TASK INSTRUCTIONS —
Your response should be the lines from the one holding "500x375 pixels." to the last line of the data below, copied exactly and with no additions.

(Data excerpts)
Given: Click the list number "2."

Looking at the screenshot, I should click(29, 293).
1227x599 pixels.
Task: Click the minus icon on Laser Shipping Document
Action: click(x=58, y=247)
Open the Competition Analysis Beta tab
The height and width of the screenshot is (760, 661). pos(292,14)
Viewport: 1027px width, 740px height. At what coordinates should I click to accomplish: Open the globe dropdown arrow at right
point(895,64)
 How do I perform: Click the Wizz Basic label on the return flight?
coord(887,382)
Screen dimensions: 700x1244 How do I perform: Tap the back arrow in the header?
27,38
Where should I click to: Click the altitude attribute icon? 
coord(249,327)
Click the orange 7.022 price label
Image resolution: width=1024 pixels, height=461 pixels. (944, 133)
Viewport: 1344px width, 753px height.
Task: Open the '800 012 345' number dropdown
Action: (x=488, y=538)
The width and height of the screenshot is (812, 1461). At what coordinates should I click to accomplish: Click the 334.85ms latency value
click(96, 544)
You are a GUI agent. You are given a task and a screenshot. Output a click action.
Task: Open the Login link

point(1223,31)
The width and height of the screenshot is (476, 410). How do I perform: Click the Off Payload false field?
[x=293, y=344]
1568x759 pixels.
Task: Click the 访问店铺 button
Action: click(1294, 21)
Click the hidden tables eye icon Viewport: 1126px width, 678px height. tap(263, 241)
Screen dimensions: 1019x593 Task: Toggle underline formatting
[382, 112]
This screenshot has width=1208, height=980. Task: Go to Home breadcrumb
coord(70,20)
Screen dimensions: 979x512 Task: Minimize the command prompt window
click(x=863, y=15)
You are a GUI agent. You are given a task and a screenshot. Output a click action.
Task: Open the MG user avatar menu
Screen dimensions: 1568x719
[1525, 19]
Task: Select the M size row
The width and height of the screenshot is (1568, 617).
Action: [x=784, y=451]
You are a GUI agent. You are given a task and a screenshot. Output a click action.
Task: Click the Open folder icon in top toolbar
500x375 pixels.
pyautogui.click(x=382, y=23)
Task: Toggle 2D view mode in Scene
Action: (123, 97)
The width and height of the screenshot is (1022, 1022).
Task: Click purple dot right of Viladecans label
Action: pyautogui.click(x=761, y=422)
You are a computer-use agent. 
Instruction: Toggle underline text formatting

REPLY —
500x375 pixels.
pyautogui.click(x=382, y=23)
Task: Toggle 2D view mode in Scene
Action: (123, 97)
The width and height of the screenshot is (1022, 1022).
Task: Click purple dot right of Viladecans label
Action: pyautogui.click(x=761, y=422)
You are a computer-use agent. 
Instruction: Toggle underline text formatting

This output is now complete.